Florence Gétreau, éditorial
Cette quinzième livraison de Musique-Images-Instruments est la première à n’être pas consacrée à une thématique unique. Trois sujets principaux y sont en effet développés et sont consacrés à des portraits, des ballets et enfin des traités. Ce volume propose donc des outils de connaissance sur des facteurs d’instruments aux parcours fort différents, des éléments de réflexion sur la dimension politique et esthétique de ballets de cour, enfin une clarification très nouvelle sur la mise en oeuvre pratique autant que conceptuelle de traités et encyclopédies français consacrés partiellement aux instruments de musique au siècle des Lumières.
Eric Montbel, Le portrait de Manfredo Settala attribué à Carlo Francesco Nuvolone : hommage au collectionneur et facteur de sourdelines.

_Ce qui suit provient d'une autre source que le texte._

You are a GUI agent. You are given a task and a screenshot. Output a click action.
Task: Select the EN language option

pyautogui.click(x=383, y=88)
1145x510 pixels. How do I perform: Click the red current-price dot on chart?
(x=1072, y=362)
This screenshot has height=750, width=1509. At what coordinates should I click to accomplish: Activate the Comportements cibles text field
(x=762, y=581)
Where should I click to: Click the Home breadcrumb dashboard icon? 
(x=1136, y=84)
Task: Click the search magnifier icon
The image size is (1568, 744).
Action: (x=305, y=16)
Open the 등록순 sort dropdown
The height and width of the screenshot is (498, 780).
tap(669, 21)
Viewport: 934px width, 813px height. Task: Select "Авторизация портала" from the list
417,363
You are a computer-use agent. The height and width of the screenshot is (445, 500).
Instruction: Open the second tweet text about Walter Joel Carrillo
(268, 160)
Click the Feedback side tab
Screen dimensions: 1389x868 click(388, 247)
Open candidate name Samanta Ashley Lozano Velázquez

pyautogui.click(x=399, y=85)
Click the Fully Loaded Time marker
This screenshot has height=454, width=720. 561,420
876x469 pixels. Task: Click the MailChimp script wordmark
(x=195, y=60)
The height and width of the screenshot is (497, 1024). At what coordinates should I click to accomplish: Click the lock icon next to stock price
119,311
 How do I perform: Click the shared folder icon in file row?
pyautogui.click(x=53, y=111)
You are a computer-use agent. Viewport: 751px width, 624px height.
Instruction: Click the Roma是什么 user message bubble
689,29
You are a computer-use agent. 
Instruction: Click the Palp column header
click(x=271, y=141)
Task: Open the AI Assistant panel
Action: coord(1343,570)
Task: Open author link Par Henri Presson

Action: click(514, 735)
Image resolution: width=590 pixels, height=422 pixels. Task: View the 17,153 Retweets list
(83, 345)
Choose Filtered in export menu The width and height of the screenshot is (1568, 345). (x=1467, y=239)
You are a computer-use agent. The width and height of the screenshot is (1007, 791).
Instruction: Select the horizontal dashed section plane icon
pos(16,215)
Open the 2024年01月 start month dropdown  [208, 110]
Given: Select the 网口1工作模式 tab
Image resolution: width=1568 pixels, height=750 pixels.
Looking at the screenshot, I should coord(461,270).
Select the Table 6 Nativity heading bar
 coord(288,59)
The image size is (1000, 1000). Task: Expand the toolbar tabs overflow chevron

La découverte d’un portrait de Manfredo Settala permet d’observer la fameuse sourdeline, cornemuse complexe fabriquée et jouée en Italie au XVIIe siècle. Dans le tableau attribué à Carlo Francesco Nuvolone, peint vers 1646 et connu jusqu’alors par une gravure tardive, l’inventeur milanais est mis en scène, entouré d’objets de sa fabrication. Settala était célèbre dans l’Europe entière pour son musée à Milan, qui fut bien plus qu’un cabinet de curiosités. Ce grand voyageur y exposait non seulement des « merveilles » exotiques, mais il y montrait aussi de multiples curiosités issues de son laboratoire : sphères armillaires, miroirs ardents, monstres mécaniques, instruments de musique qu’il perfectionnait inlassablement. La sourdeline apparaît comme un « chef d’oeuvre », pièce centrale dans le portrait discuté ici et dans le Musaeum Septalianum. Au-delà des perspectives mécaniques et technologiques que révèlent ce tableau, et des informations organologiques qui resituent la sourdeline dans l’évolution des cornemuses savantes en Italie et en France, nous proposons une approche anthropologique de l’oeuvre de Settala, en la replaçant dans le contexte de son temps. Grâce à plusieurs récits de vie, qui permettent de mieux comprendre la personnalité de cet artiste et savant – qui fut un humaniste engagé dans la compréhension et la transformation du monde, beaucoup plus que dans sa contemplation – nous tentons d’éclairer la symbolique de ces objets.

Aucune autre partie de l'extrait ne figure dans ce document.